— start of PASSAGE SHOWN —
Re: [PERFORM] Revisiting disk layout on ZFS systems

2014-05-01 Thread Josh Berkus
On 04/28/2014 08:47 AM, Karl Denninger wrote:
 The odd thing is that I am getting better performance with a 128k record
 size on this application than I get with an 8k one!  Not only is the
 system faster to respond subjectively and can it sustain a higher TPS
 load objectively but the I/O busy percentage as measured during
 operation is MARKEDLY lower (by nearly an order of magnitude!)

Thanks for posting your experience!  I'd love it even more if you could
post some numbers to go with.

Questions:

1) is your database (or the active portion thereof) smaller than RAM?

2) is this a DW workload, where most writes are large writes?

-- 
Josh Berkus
PostgreSQL Experts Inc.
http://pgexperts.com


-- 
Sent via pgsql-performance mailing list (pgsql-performance@postgresql.org)
To make changes to your subscription:
http://www.postgresql.org/mailpref/pgsql-performance


Re: [PERFORM] Revisiting disk layout on ZFS systems

2014-04-29 Thread Albe Laurenz
Karl Denninger wrote:
 I've been doing a bit of benchmarking and real-world performance
 testing, and have found some curious results.
— end of PASSAGE SHOWN —
**COMPLETE THE FOLLOWING**:
a – In the ZFS disk layout thread, what record size gave Karl Denninger better performance than an 8k one?
b – Please pick up the ZFS disk layout thread where it stops and write what comes next.
— start of MATERIAL —
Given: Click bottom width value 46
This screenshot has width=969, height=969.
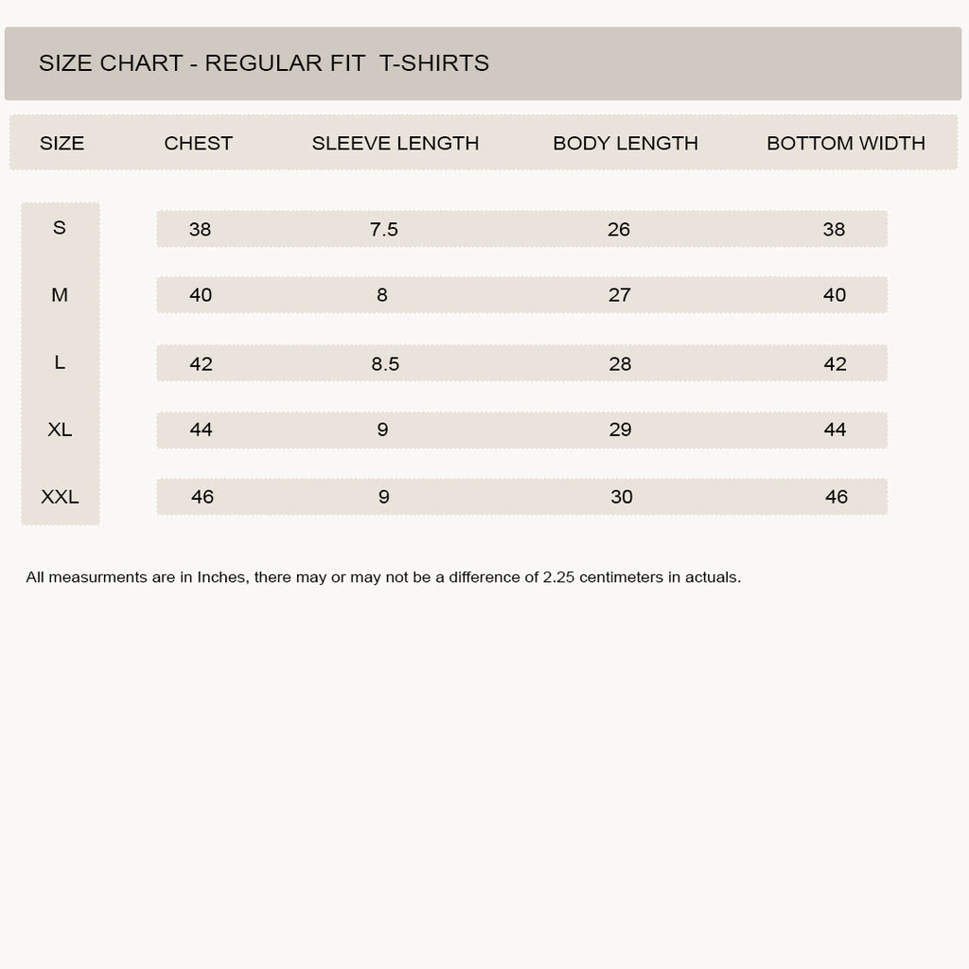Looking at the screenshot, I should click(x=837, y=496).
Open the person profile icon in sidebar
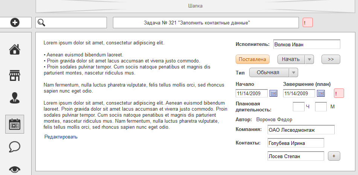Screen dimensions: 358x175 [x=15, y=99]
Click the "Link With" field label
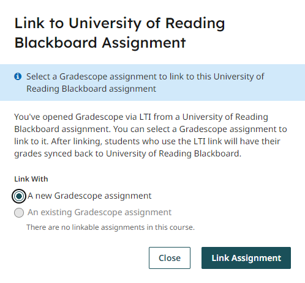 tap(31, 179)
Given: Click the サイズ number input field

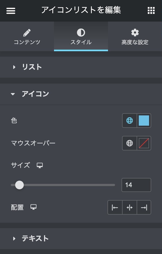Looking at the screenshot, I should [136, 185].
— end of MATERIAL —
**EXPECTED ANSWERS**:
a – A 128k record size.

b –
[...]

 The odd thing is that I am getting better performance with a 128k record
 size on this application than I get with an 8k one!

[...]

 What I am curious about, however, is the xlog -- that appears to suffer
 pretty badly from 128k record size, although it compresses even
 more-materially; 1.94x (!)
 
 The files in the xlog directory are large (16MB each) and thus first
 blush would be that having a larger record size for that storage area
 would help.  It appears that instead it hurts.

As has been explained, the access patterns for WAL are quite different.

For your experiment, I'd keep them on different file systems so that
you can tune them independently.

Yours,
Laurenz Albe

-- 
Sent via pgsql-performance mailing list (pgsql-performance@postgresql.org)
To make changes to your subscription:
http://www.postgresql.org/mailpref/pgsql-performance


Re: [PERFORM] Revisiting disk layout on ZFS systems

2014-04-29 Thread Karl Denninger


On 4/29/2014 3:13 AM, Albe Laurenz wrote:

Karl Denninger wrote:

I've been doing a bit of benchmarking and real-world performance
testing, and have found some curious results.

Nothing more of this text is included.